No me parece que haya sido la mejor manera de escabullir una respuesta clara ésta del presidente Rodríguez, al decir que tiene ocho fórmulas para salir del atasco de la expresión "Cataluña es una nación", que se ha convertido en el caballo de batalla de la polémica pública sobre el proyecto de nuevo Estatuto de autonomía catalán. Ocho Fórmulas, Nueve Reinas, demasiado inmediata la metáfora del trile de la película argentina. Con esta forma de actuar, Rodríguez da la sensación del niño al que han prohibido pisar una raya y se pasea cerca, cada vez más cerca, casi pisándola, pero sin acabar de pisarla. Puerilidades que en el niño y la raya pintada con tiza se comprenden, pero que en un presidente del Gobierno no parecen muy adecuadas, y sólo transmiten la impresión de que estamos gobernados por un irresponsable.
Ocho fórmulas para no pisar la raya. La presidenta del Tribunal Constitucional, más tosca, ya dijo que a ella no le parecía que decir que Cataluña es una nación fuera inconstitucional. A ella le parecía que la raya se podía pisar sin que ocurriera nada. A lo mejor una de las ocho fórmulas de Rodríguez consiste en decir que Cataluña es una nación y luego enviarle el texto a la presidenta del Tribunal Constitucional, que por lo visto es muy dispuesta. Cualquiera sabe. De un presidente tan imaginativo se puede esperar cualquier cosa.

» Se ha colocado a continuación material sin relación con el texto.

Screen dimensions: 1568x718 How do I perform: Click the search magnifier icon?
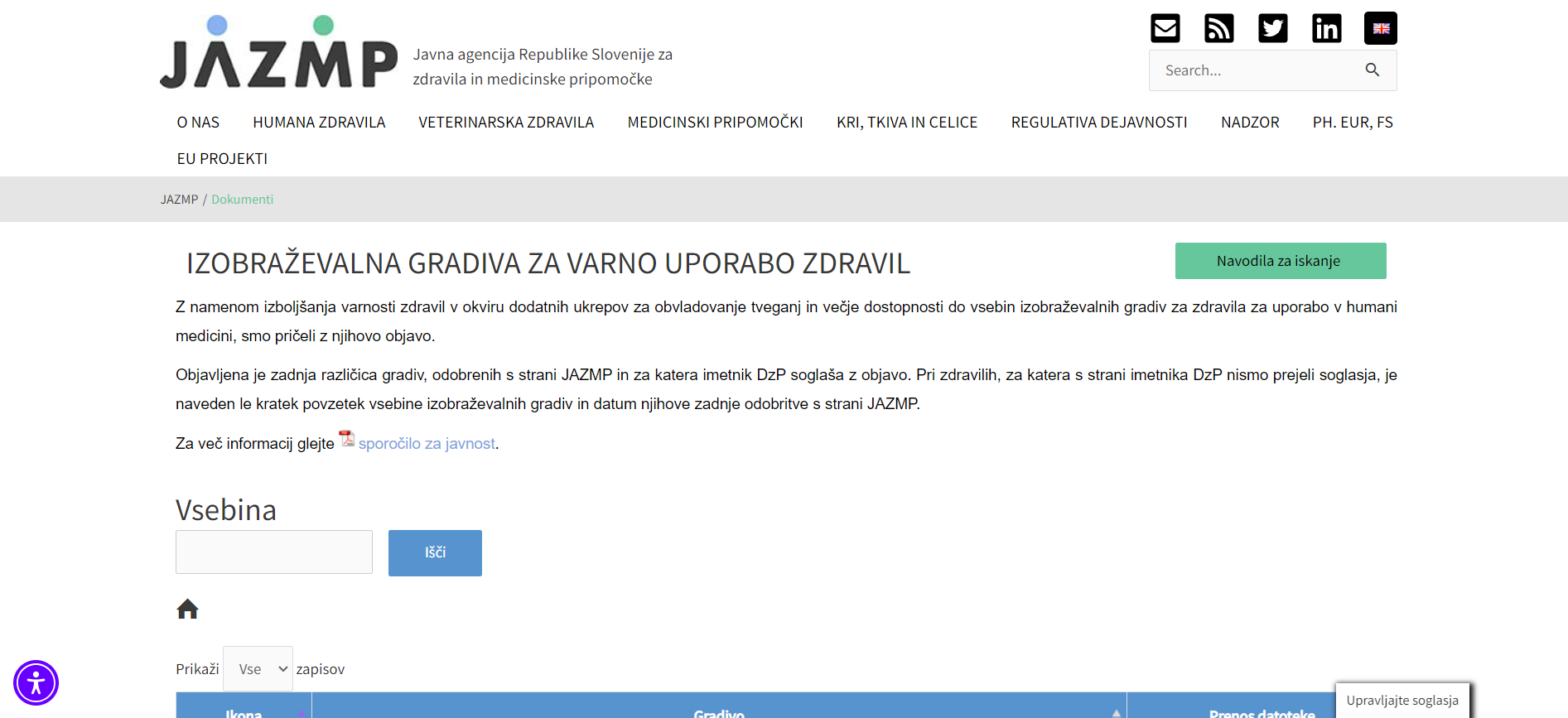(x=1372, y=70)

El actor Rafael Álvarez, "El Brujo", en uno de los monólogos con que triunfó la temporada pasada metía algunas morcillas de sabor local, como ésta: "Yo era uno de ésos que gritaban no a Aznar, y decían que antes que Aznar, cualquier cosa. Bueno, pues ya tenemos cualquier cosa". La gente del teatro se reía. Pero a mí, a la vista de lo que está pasando, me hace cada vez menos gracia. Qué quieren que les diga.